● **TASK PROMPT**:
Retype each entry below exactly as it stands.

[Stored items]

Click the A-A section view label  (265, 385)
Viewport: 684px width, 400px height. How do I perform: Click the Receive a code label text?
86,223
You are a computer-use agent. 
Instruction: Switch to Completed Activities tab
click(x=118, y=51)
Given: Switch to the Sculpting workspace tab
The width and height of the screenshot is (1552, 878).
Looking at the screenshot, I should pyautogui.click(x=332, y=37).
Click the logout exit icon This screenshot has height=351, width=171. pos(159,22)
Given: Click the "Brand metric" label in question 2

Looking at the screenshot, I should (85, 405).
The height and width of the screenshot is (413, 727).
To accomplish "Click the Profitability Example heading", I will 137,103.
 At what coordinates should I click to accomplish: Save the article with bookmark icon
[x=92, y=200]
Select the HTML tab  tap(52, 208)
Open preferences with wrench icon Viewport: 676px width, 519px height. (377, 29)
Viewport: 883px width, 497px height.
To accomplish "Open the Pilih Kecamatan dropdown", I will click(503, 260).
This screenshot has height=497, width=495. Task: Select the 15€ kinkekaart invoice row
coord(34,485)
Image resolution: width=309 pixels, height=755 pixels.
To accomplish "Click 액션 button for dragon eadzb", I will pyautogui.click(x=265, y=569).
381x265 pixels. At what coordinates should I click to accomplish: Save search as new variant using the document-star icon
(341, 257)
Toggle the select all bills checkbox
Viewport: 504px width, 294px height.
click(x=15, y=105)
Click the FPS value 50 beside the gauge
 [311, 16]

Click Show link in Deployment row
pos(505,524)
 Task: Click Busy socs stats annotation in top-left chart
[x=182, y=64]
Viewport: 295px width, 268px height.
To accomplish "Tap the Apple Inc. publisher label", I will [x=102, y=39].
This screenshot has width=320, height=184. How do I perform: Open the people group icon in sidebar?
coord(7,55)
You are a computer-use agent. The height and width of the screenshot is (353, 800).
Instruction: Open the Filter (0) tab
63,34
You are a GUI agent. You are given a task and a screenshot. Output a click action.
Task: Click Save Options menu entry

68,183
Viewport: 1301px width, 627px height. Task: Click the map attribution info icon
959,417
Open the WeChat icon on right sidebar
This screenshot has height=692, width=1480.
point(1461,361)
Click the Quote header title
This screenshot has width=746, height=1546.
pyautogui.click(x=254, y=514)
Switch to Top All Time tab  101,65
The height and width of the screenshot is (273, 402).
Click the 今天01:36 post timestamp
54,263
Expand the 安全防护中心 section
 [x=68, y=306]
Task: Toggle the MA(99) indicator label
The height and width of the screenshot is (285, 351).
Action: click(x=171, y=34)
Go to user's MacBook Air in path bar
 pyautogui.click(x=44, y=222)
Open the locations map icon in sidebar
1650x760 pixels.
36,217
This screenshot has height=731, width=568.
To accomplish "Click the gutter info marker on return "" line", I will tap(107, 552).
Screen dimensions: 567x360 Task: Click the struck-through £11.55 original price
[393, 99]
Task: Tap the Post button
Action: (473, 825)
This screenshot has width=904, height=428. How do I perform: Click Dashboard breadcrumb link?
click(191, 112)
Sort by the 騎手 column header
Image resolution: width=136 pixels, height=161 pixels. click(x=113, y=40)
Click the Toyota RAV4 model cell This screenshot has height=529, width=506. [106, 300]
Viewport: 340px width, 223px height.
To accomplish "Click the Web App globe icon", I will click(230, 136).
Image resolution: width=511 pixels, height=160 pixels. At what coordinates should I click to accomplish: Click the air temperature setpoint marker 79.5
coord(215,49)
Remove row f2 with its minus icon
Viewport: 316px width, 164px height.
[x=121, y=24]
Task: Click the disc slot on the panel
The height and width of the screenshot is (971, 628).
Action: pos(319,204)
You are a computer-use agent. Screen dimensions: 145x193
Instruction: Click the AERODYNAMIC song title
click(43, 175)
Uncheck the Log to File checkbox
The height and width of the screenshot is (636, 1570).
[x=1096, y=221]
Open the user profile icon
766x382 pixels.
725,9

● **RESPONSE TO THIS EXERCISE**:
Click the A-A section view label  (265, 385)
Viewport: 684px width, 400px height. How do I perform: Click the Receive a code label text?
86,223
You are a computer-use agent. 
Instruction: Switch to Completed Activities tab
click(x=118, y=51)
Given: Switch to the Sculpting workspace tab
The width and height of the screenshot is (1552, 878).
Looking at the screenshot, I should pyautogui.click(x=332, y=37).
Click the logout exit icon This screenshot has height=351, width=171. pos(159,22)
Given: Click the "Brand metric" label in question 2

Looking at the screenshot, I should (85, 405).
The height and width of the screenshot is (413, 727).
To accomplish "Click the Profitability Example heading", I will 137,103.
 At what coordinates should I click to accomplish: Save the article with bookmark icon
[x=92, y=200]
Select the HTML tab  tap(52, 208)
Open preferences with wrench icon Viewport: 676px width, 519px height. (377, 29)
Viewport: 883px width, 497px height.
To accomplish "Open the Pilih Kecamatan dropdown", I will click(503, 260).
This screenshot has height=497, width=495. Task: Select the 15€ kinkekaart invoice row
coord(34,485)
Image resolution: width=309 pixels, height=755 pixels.
To accomplish "Click 액션 button for dragon eadzb", I will pyautogui.click(x=265, y=569).
381x265 pixels. At what coordinates should I click to accomplish: Save search as new variant using the document-star icon
(341, 257)
Toggle the select all bills checkbox
Viewport: 504px width, 294px height.
click(x=15, y=105)
Click the FPS value 50 beside the gauge
 [311, 16]

Click Show link in Deployment row
pos(505,524)
 Task: Click Busy socs stats annotation in top-left chart
[x=182, y=64]
Viewport: 295px width, 268px height.
To accomplish "Tap the Apple Inc. publisher label", I will [x=102, y=39].
This screenshot has width=320, height=184. How do I perform: Open the people group icon in sidebar?
coord(7,55)
You are a computer-use agent. The height and width of the screenshot is (353, 800).
Instruction: Open the Filter (0) tab
63,34
You are a GUI agent. You are given a task and a screenshot. Output a click action.
Task: Click Save Options menu entry

68,183
Viewport: 1301px width, 627px height. Task: Click the map attribution info icon
959,417
Open the WeChat icon on right sidebar
This screenshot has height=692, width=1480.
point(1461,361)
Click the Quote header title
This screenshot has width=746, height=1546.
pyautogui.click(x=254, y=514)
Switch to Top All Time tab  101,65
The height and width of the screenshot is (273, 402).
Click the 今天01:36 post timestamp
54,263
Expand the 安全防护中心 section
 [x=68, y=306]
Task: Toggle the MA(99) indicator label
The height and width of the screenshot is (285, 351).
Action: click(x=171, y=34)
Go to user's MacBook Air in path bar
 pyautogui.click(x=44, y=222)
Open the locations map icon in sidebar
1650x760 pixels.
36,217
This screenshot has height=731, width=568.
To accomplish "Click the gutter info marker on return "" line", I will tap(107, 552).
Screen dimensions: 567x360 Task: Click the struck-through £11.55 original price
[393, 99]
Task: Tap the Post button
Action: (473, 825)
This screenshot has width=904, height=428. How do I perform: Click Dashboard breadcrumb link?
click(191, 112)
Sort by the 騎手 column header
Image resolution: width=136 pixels, height=161 pixels. click(x=113, y=40)
Click the Toyota RAV4 model cell This screenshot has height=529, width=506. [106, 300]
Viewport: 340px width, 223px height.
To accomplish "Click the Web App globe icon", I will click(230, 136).
Image resolution: width=511 pixels, height=160 pixels. At what coordinates should I click to accomplish: Click the air temperature setpoint marker 79.5
coord(215,49)
Remove row f2 with its minus icon
Viewport: 316px width, 164px height.
[x=121, y=24]
Task: Click the disc slot on the panel
The height and width of the screenshot is (971, 628).
Action: pos(319,204)
You are a computer-use agent. Screen dimensions: 145x193
Instruction: Click the AERODYNAMIC song title
click(43, 175)
Uncheck the Log to File checkbox
The height and width of the screenshot is (636, 1570).
[x=1096, y=221]
Open the user profile icon
766x382 pixels.
725,9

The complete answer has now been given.